There won’t be any significant environmental or safety issues if the Nuclear Regulatory Commission allows Holtec International to dip into a Michigan nuclear plant’s decommissioning funds for nuclear waste management, the agency said recently.
Granting Holtec an exemption to use Palisades Nuclear Generating Station’s decommissioning trust fund for spent fuel management and site restoration activities “would not have a significant adverse effect on the probability of an accident occurring, and would not have any significant radiological or non-radiological impacts,” NRC said in a report dated Nov. 18 and made public Monday. Holtec initially requested the exemption in Dec. 2020, the report said.
NRC had yet to approve the exemption by deadline Tuesday for Weapons Complex Morning Briefing.
Such accommodations have been eyed with suspicion by opponents of nuclear decommissioning.

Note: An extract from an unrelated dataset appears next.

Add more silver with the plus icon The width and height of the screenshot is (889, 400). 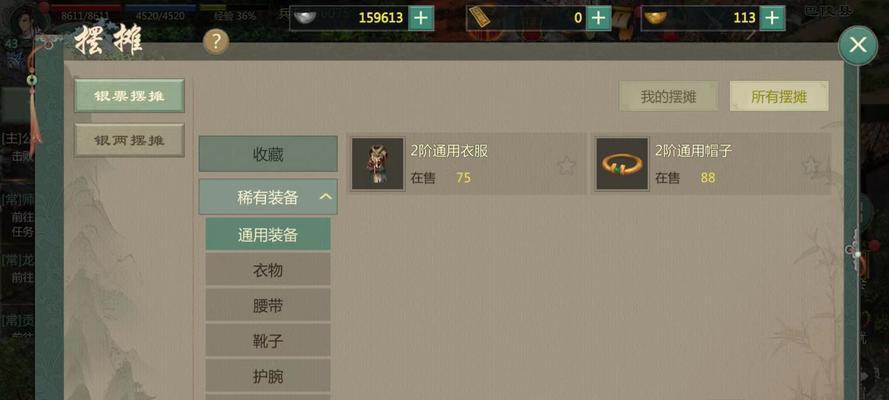click(x=421, y=18)
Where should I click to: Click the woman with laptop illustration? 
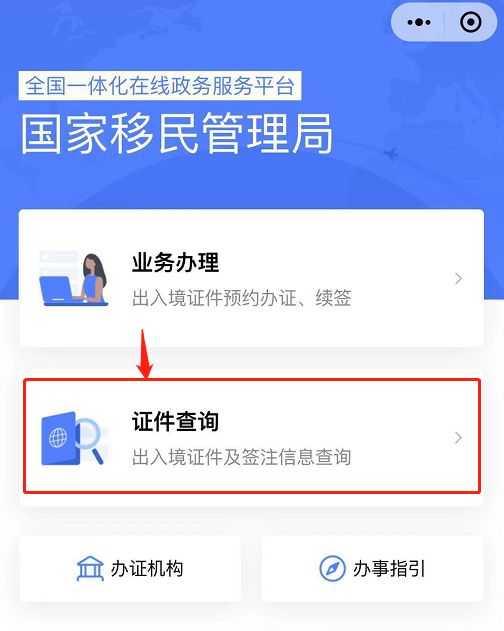click(x=74, y=279)
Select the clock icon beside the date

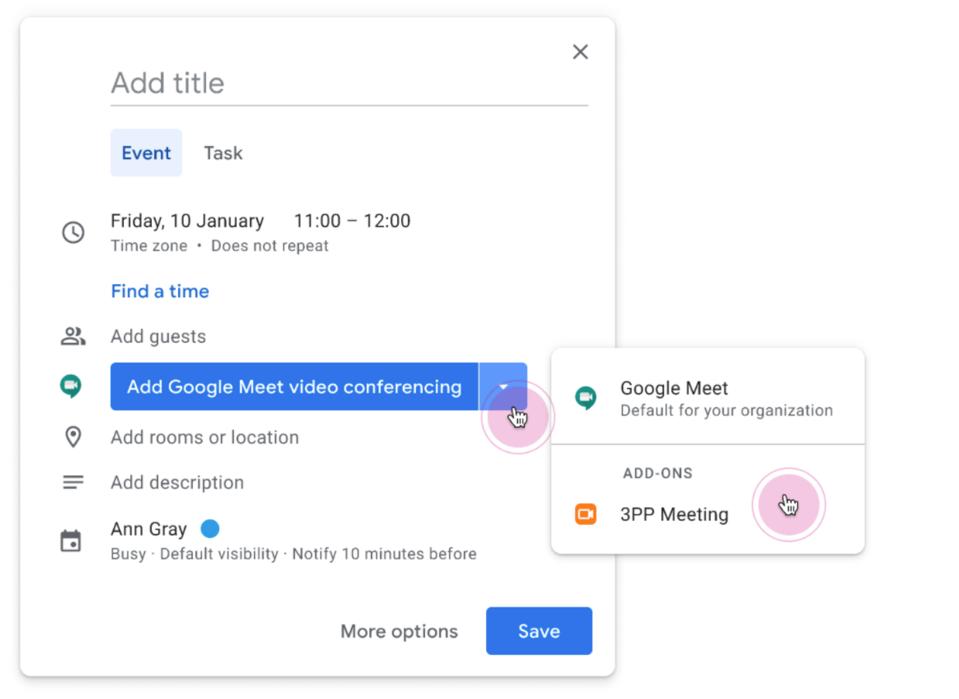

In a February complaint to NRC, Michigan Attorney General Dana Nessel raised concerns that Holtec couldn’t fund proper decommissioning at Palisades without an NRC exemption allowing it to use trust fund money. Another Holtec decommissioning project — the recently-shuttered Indian Point Energy Center in New York — came under similar scrutiny from the state’s top lawyer in January.
Meanwhile, NRC is weighing whether to allow Palisades’s sale to Holtec from Entergy. Holtec has said that it expects the agency to approve the Covert, Mich., plant’s license transfer in January and that the transaction should be finalized in June.